- Extracted records -
********************

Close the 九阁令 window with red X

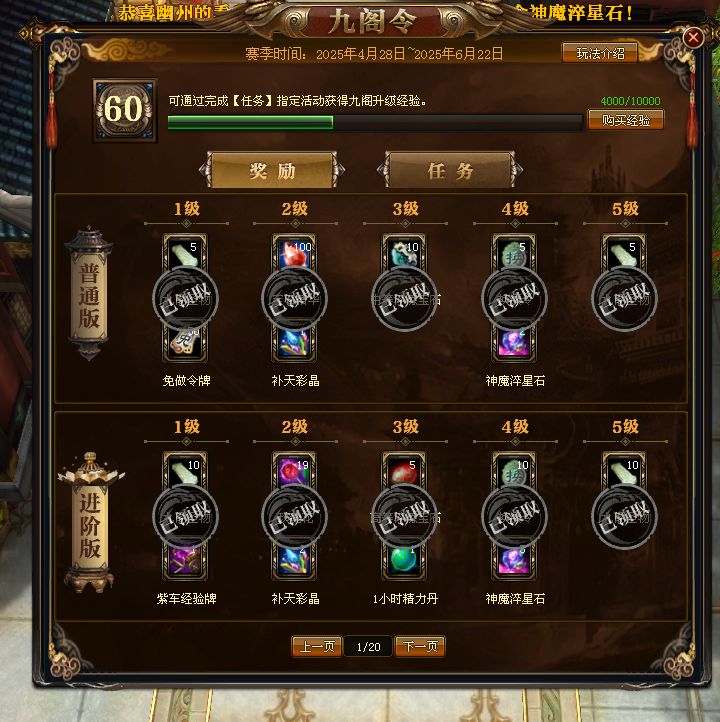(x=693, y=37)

********************

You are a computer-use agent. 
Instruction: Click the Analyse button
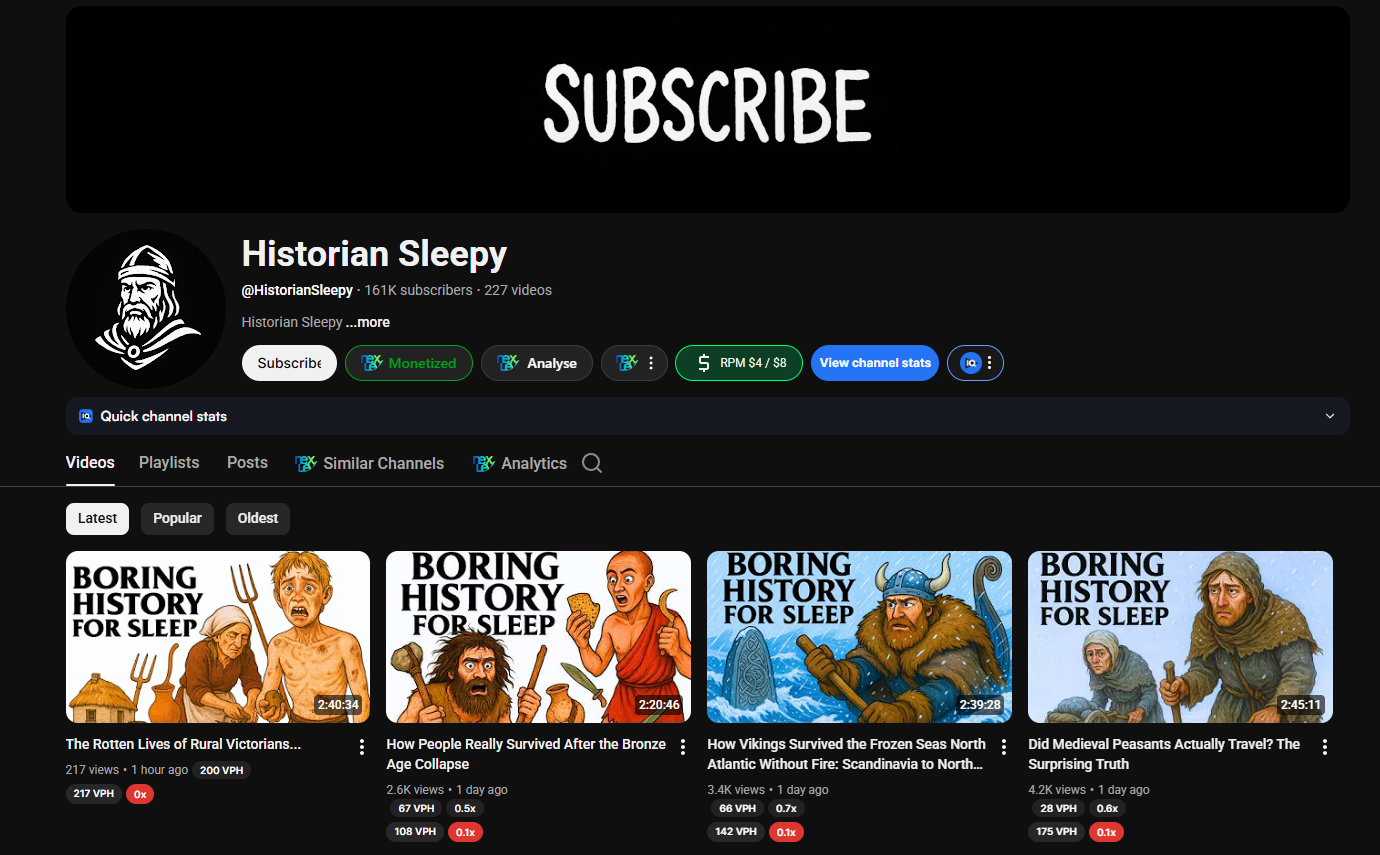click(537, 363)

********************

- To be done -
Put everything from the line containing "You are a computer-use agent." down to the line containing "click(537, 363)" into a two-column CSV with the headers instruction and response, one row per entry, each value in its own quoted field with line breaks replaced by spaces. Leave the pictures out.

- Answer to the problem -
instruction,response
"You are a computer-use agent. Instruction: Click the Analyse button","click(537, 363)"